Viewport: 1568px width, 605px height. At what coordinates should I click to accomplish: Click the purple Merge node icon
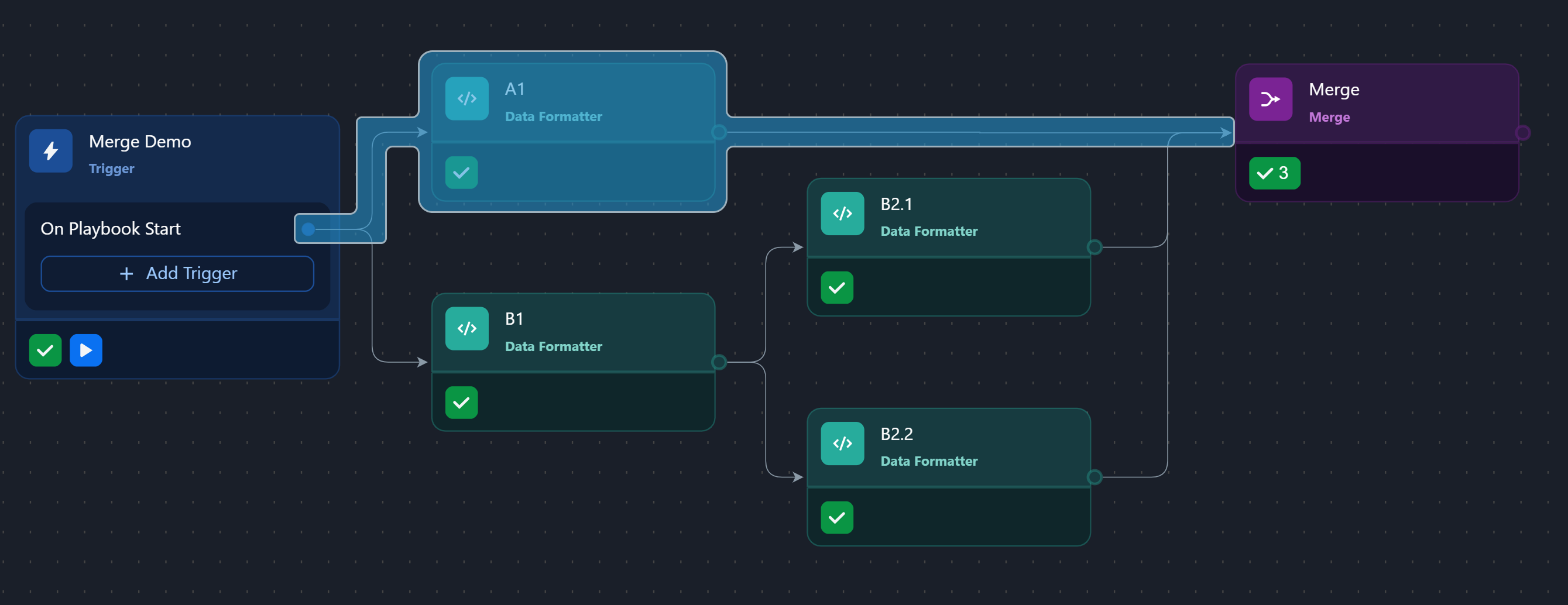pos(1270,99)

* * *

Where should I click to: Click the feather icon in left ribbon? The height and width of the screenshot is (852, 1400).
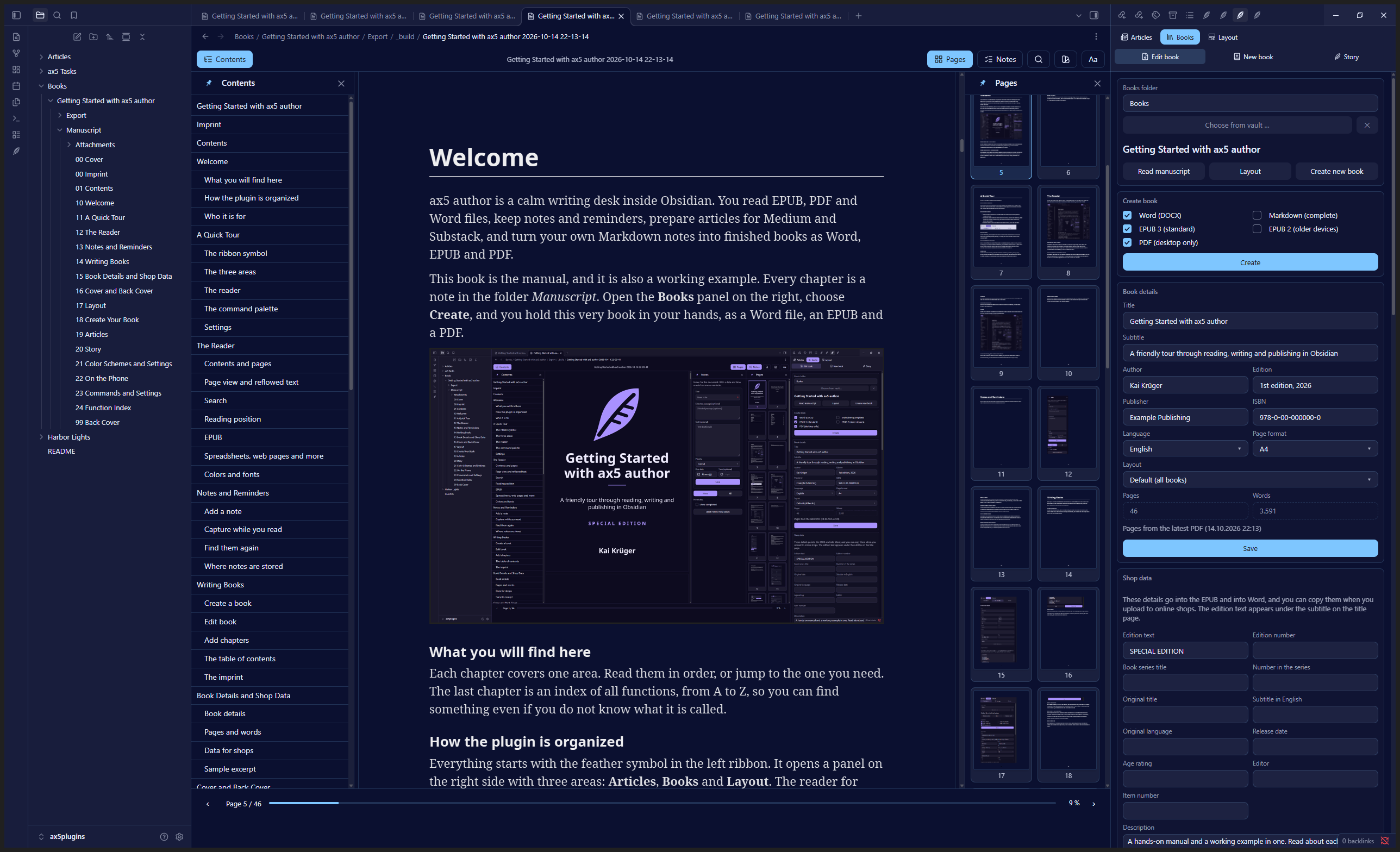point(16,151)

---

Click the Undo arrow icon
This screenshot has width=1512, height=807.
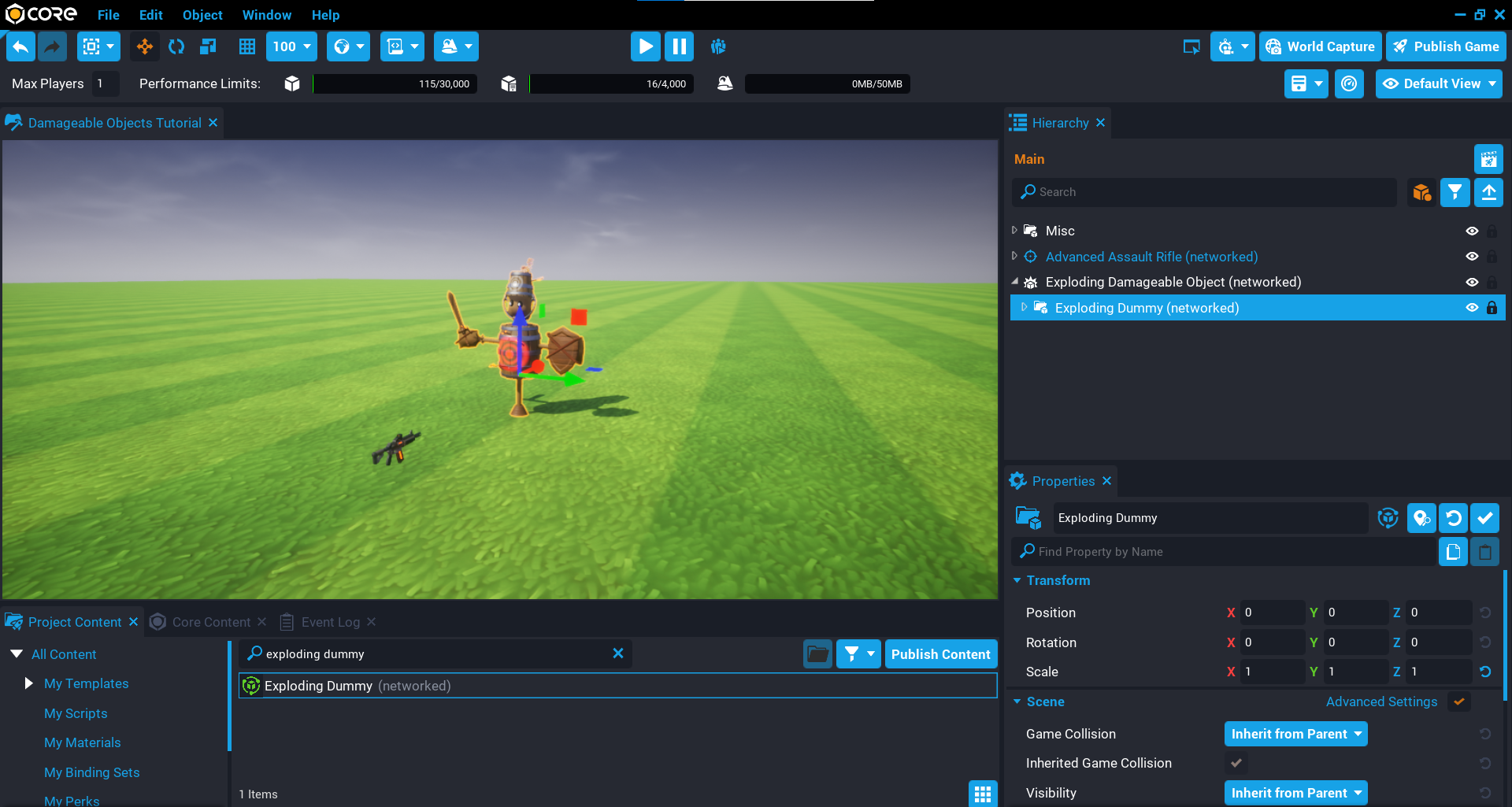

* **Problem statement**
Would you please repeat exactly the lines above, starting at the line with "Click the Undo arrow icon" and stopping at the line with "This screenshot has width=1512, height=807.", both included?

* **Answer for this exercise**
Click the Undo arrow icon
This screenshot has width=1512, height=807.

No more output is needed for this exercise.